In an era of enhanced mobile communication technologies, vast amounts of changes are being generated in facilitating communication and the transfer of information (Steenderen, 2002). Libraries are mastering the mobile web to bring about a new set of services (Kroski, 2008). To enable this, new communication practices are necessary to keep in touch with library users.

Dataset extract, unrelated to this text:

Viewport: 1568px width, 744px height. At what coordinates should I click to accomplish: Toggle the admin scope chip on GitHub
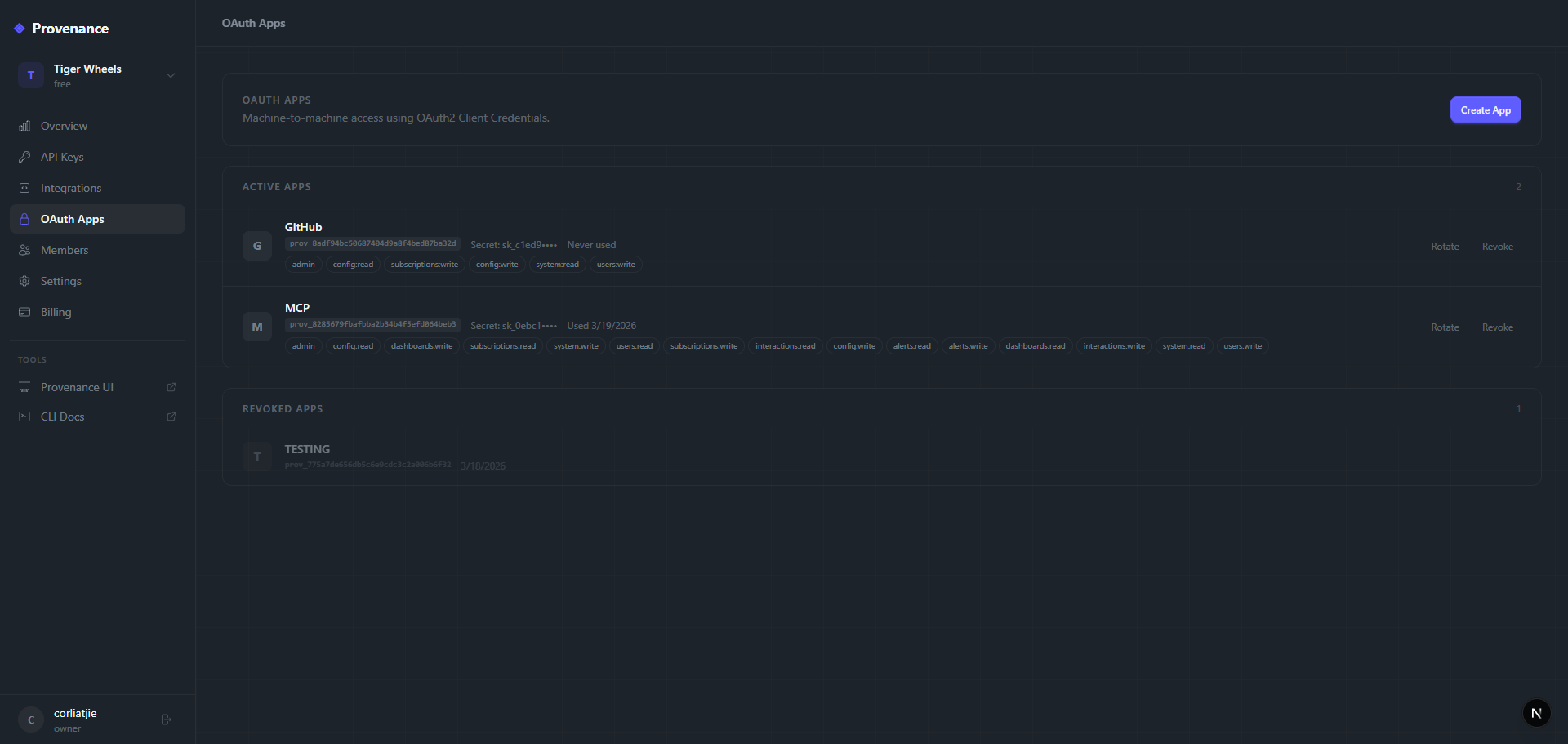point(303,264)
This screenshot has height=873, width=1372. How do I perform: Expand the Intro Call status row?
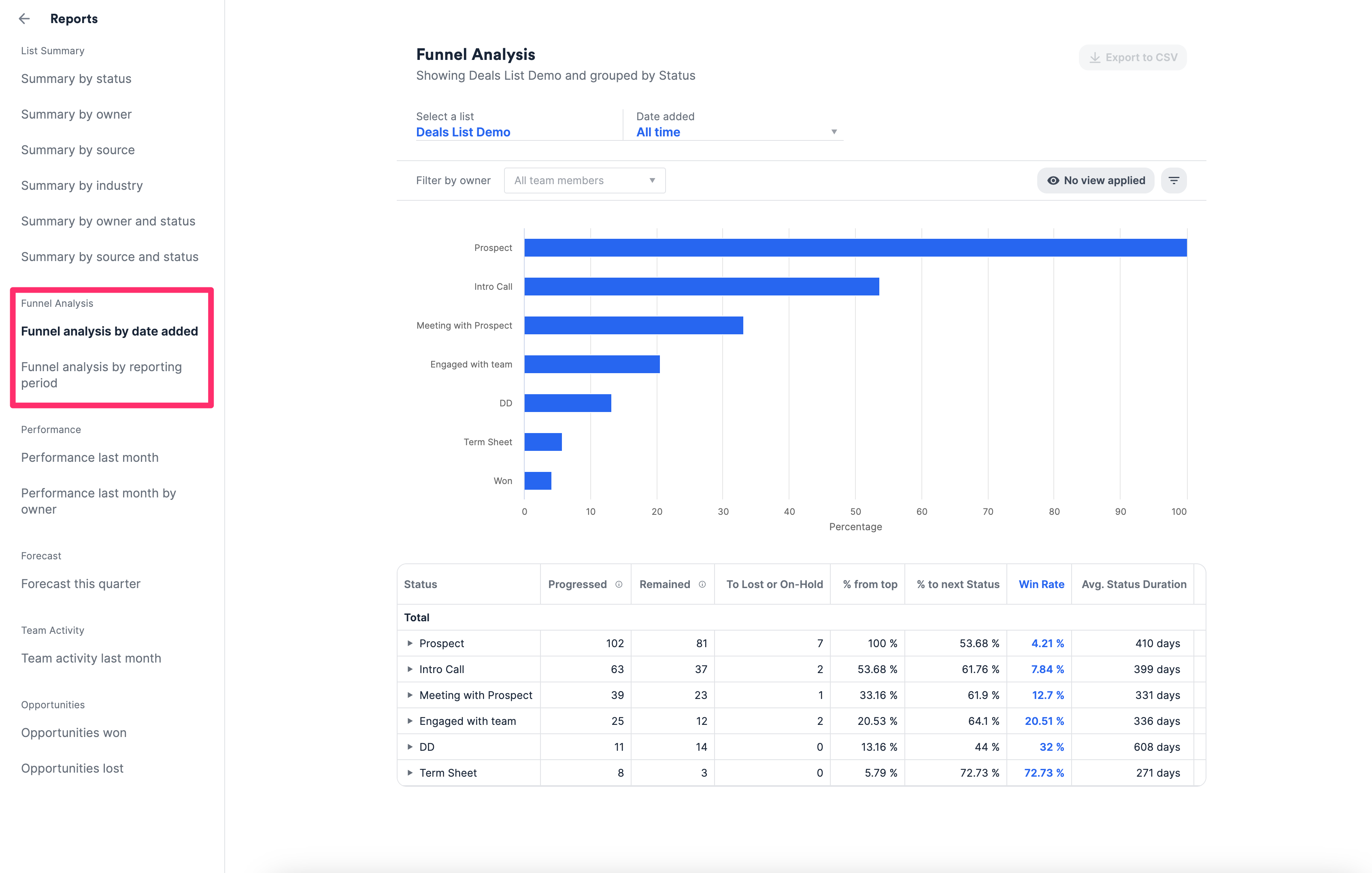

Mobile devices have made access to information very convenient and timely to the users from the comfort of their own home or office or wherever they are. Bangladesh is one of the few countries in the world that can guarantee each one of its residents can get a cellphone signal – no matter where they are, in a country with a population of over 150 million (BBS, 2012). Citycell, the first cellular company in Bangladesh, started operations in 1996. GrameenPhone (widely known as GP) is the second operator and started its operations in 1997. It is a joint venture enterprise between Telenor and Grameen Telecom Corporation, a nonprofit sister concern of the internationally acclaimed microfinance organ ization and community development bank, Grameen Bank. In 2006, Bangladeshi Professor Muhammad Younus and Grameen Bank received the Nobel Peace Prize for economic and social development. PalliPhone (‘rural phone’, a service of Grameenphone for rural people) was the first mobile tool that reached out to rural women in Bangladesh. The total number of mobile phone subscribers has now reached 116,553,000 as at the end of June 2014 (BTRC, 2014). At present, there are six mobile phone operators offering mobile phone services in Bangladesh, listed in Table 7.1.
Mobile phone applications in LIS services
Wireless technology has the potential to offer many new possibilities for accessing information from online catalogues, online databases, the internet and virtual libraries (Karim, Darus and Hussin, 2006). Today, the convergence of mobile phones and the internet through the WAP standard presents libraries with a real opportunity to deploy wireless phone technology to manage their operations for the following services:▪checking records of books borrowed▪getting alerts on overdue books▪getting alerts on outstanding fines▪receiving reminders to return library items that will be due soon▪renewing library items▪reference enquiry services▪receiving text alerts to new resources on the library website▪getting alerts on library event information▪getting information from the library OPAC/database▪contacting a librarian for help.